A partir del 10 de julio, integrantes de la Coordinadora Nacional de Trabajadores de la Educación (CNTE) en Yucatán retomarán el paro de labores y las movilizaciones, como parte de su estrategia para exigir avances en la atención a su pliego petitorio. La nueva jornada de protesta coincidirá con una mesa resolutiva programada con autoridades de la Secretaría de Educación del Gobierno del Estado (SEGEY).
Aunque el conflicto parecía haberse calmado tras el levantamiento de la huelga el pasado 12 de junio —cuando más de 60 mil alumnos regresaron a clases—, los docentes afirman que los acuerdos firmados con el gobierno estatal no han mostrado avances concretos. Por ello, convocaron a una nueva movilización frente a las oficinas de SEGEY, donde esperan que la base trabajadora participe de forma activa.

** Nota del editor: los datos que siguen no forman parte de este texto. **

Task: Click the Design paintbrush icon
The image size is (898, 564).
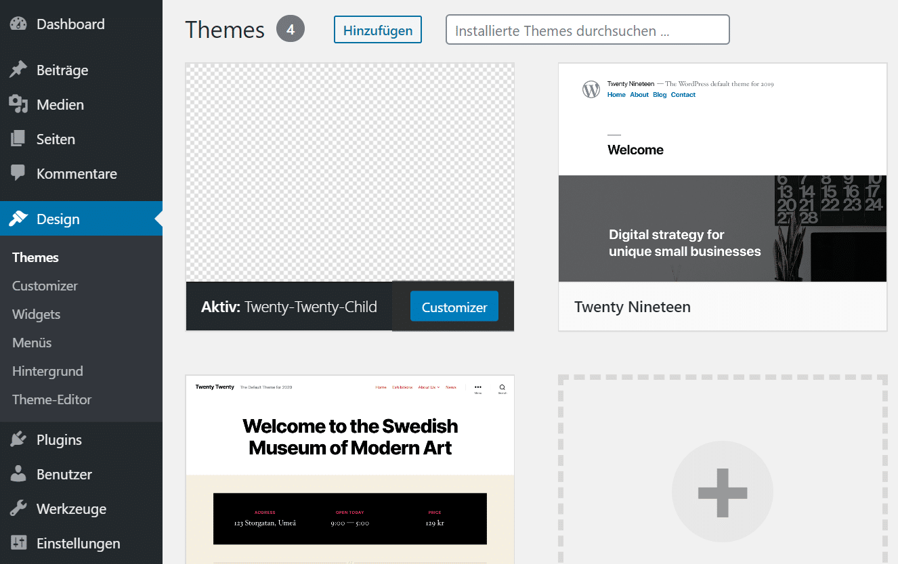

Los maestros reclaman, entre otras cosas, la derogación de las reformas a las leyes del ISSSTE (2007) e ISSTEY (2021), mejoras salariales, respeto a la antigüedad y estabilidad laboral. También exigen una mayor inversión en infraestructura escolar y el cumplimiento de compromisos previos, como la reinstalación de tres docentes del Telebachillerato Comunitario.

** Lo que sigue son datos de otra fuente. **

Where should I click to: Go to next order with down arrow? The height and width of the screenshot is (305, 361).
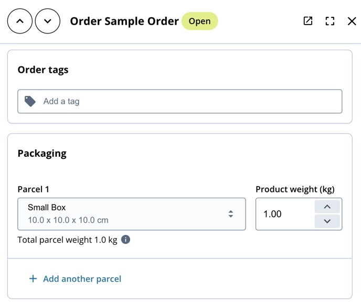48,21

El anuncio del paro fue difundido a través de redes sociales, donde la CNTE reiteró que su movimiento sigue vigente y que continuará hasta obtener resultados tangibles. Como parte de su protesta permanente, el pasado domingo 6 de julio un grupo reducido de docentes realizó una manifestación pacífica en Chichén Itzá, sumándose a otras acciones simbólicas llevadas a cabo en semanas recientes.

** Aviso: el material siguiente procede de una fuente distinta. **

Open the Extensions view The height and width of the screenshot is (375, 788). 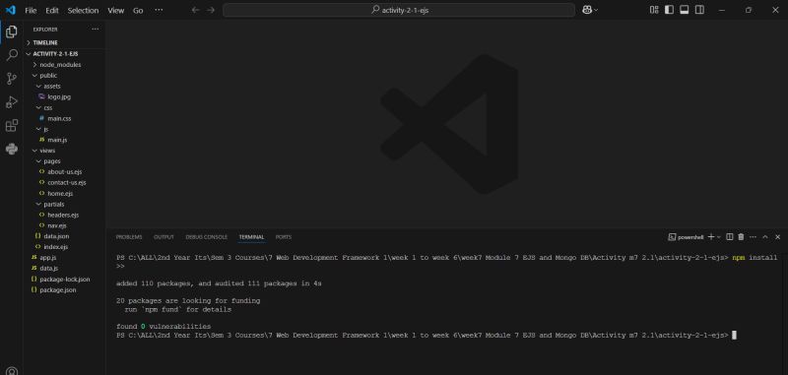12,126
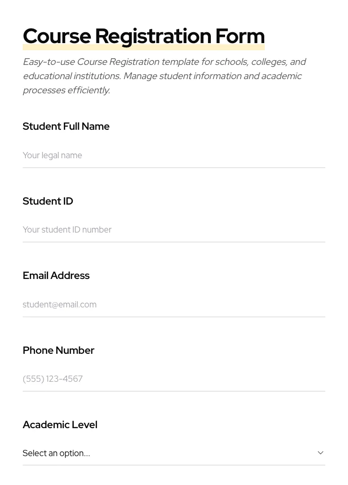
Task: Focus the Student Full Name input field
Action: [174, 155]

A partir del 10 de julio, el magisterio disidente volverá a poner a prueba la voluntad de diálogo de las autoridades estatales, en un contexto donde la tensión entre gobierno y docentes persiste, y donde la comunidad educativa observa con incertidumbre los efectos que esta nueva etapa del conflicto podría tener sobre el calendario escolar.